Initial success or total failure

  • Published
  • By Airman 1st Class Jacob Morgan
  • 436th Airlift Wing Public Affairs
Traveling south on a Provincial Reconstruction Team towards Farah, Afghanistan, three Air Force Explosive Ordnance Disposal members were tasked with providing cover for a convoy of vehicles with the 82nd Airborne Division.

The area was extremely dangerous and Master Sgt. Jennifer Burch, 436th Civil Engineer Squadron EOD team leader, knew her team could be in danger at any point in time.

"In that area, it's not if you're going to get hit," said Sergeant Burch. "It's when."

While prepositioning in an area for the convoy to come through, one of the vehicles with Sergeant Burch and her team got stuck and couldn't move.

Immediately, she and her team were under small arms fire, and as the fight went on, it got more intense, said Sergeant Burch.

While returning fire, one of Sergeant Burch's Airmen was shot and later that day died from his injuries on Sept. 12, 2009.

"We are there doing a job," said Sergeant Burch. "This situation was traumatic, but you've got to know yourself and bounce back."

Unfortunately, this type of story is known all too well by the Airman of the 436 CES EOD at Dover Air Force Base, Del. However, providing cover fire and traveling in convoys is only a small part of the EOD mission.

"Our mission overseas is drastically different at each location," said Sergeant Burch. "Physical and mental fitness come into play. We have to know our Airman have what it takes, and we train for it."

The 436 CES EOD works out and trains every day. The workouts have to be intense to be ready for whatever they may encounter.

The training is much like other career fields; it consists of learning something and then applying it. However, unlike other career fields, the time a task is done it could be the last.

The pipeline to becoming an EOD technician is more than a year long. It starts after basic training in a two-week preliminary course at Sheppard Air Force Base, Texas.

"A lot is thrown at you initially," said Sergeant Burch.

The rest of the pipeline continues at Eglin AFB, Fla., where joint training is run by the U.S. Navy. The intensity of training is persistent throughout. The purpose of the long and hard training is to allow EOD technicians to protect people and assets from physical, chemical, radiation and even nuclear types of explosions. Any time an explosive is involved, from plastic explosives to World War II era munitions, EOD is there.

When training is done and the EOD technicians get to Dover AFB, they encounter a whole new mission. Team Dover's EOD team is unique because of their mission off-base and their mortuary division.

From World War I until 1972 the Department of Defense had a policy to dump munitions into the ocean. Part of this took place in the Atlantic where some of the local clam companies find their clams, said Sergeant Burch. Part of Team Dover EOD's responsibility is to respond to these companies' calls and disable or transport the munitions.

The other unique mission to the 436 CES EOD is the mortuary division where two EOD technicians are always on-call ready to scan a transfer case for any possible unexploded ordnance.

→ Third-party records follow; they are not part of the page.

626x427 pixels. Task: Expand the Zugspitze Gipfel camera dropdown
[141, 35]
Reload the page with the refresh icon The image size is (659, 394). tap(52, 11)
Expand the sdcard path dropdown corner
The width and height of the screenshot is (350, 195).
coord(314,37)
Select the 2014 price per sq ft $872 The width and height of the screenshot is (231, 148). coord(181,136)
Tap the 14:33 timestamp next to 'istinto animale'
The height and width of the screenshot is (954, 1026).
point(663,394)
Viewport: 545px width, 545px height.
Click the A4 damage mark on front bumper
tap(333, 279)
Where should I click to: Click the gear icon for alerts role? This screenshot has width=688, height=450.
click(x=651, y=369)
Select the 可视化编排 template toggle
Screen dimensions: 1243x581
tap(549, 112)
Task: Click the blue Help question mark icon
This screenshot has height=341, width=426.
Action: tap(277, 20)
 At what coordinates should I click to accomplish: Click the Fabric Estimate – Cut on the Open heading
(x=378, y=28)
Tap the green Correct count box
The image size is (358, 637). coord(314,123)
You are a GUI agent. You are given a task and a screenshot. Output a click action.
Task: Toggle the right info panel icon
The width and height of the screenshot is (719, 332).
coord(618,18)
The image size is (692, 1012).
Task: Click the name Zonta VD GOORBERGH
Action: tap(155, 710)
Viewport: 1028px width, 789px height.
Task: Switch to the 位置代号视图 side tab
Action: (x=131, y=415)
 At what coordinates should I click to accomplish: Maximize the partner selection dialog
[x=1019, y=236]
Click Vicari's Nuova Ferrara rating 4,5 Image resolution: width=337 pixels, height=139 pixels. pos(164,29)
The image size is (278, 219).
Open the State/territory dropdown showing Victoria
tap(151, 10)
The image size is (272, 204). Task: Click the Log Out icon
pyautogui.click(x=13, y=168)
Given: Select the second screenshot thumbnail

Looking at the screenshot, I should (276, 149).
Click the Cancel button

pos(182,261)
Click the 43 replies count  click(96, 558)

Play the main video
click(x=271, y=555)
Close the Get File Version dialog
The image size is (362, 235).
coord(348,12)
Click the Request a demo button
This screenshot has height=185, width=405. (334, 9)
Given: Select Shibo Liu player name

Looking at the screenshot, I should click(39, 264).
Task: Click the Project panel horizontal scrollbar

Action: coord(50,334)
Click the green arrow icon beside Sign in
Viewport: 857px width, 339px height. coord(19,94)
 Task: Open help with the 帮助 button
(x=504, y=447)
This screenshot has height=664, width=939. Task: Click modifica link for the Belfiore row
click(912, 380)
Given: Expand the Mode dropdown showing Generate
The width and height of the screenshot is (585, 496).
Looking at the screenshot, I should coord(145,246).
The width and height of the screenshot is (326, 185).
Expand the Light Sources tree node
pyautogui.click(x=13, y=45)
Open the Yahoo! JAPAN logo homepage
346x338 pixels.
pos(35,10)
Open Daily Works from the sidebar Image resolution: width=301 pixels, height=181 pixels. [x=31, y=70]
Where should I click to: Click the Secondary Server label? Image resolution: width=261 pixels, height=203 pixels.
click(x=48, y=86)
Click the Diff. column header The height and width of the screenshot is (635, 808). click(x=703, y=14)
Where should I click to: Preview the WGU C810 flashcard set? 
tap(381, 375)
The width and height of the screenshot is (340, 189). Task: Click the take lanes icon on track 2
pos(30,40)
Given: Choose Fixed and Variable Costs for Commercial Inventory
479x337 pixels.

Either at home or embedded with the 82nd Airborne Division, Air Force EOD technicians have to train for any situation and be ready to act 100 percent properly the first time.

"Training is paramount and it is only second to the mission," said Sergeant Burch. "Dover Air Force Base's mission is unique so we must be ready at all times. Just like we need to be ready at a moment's notice to defeat the networks of improvised explosive device makers in a combat zone."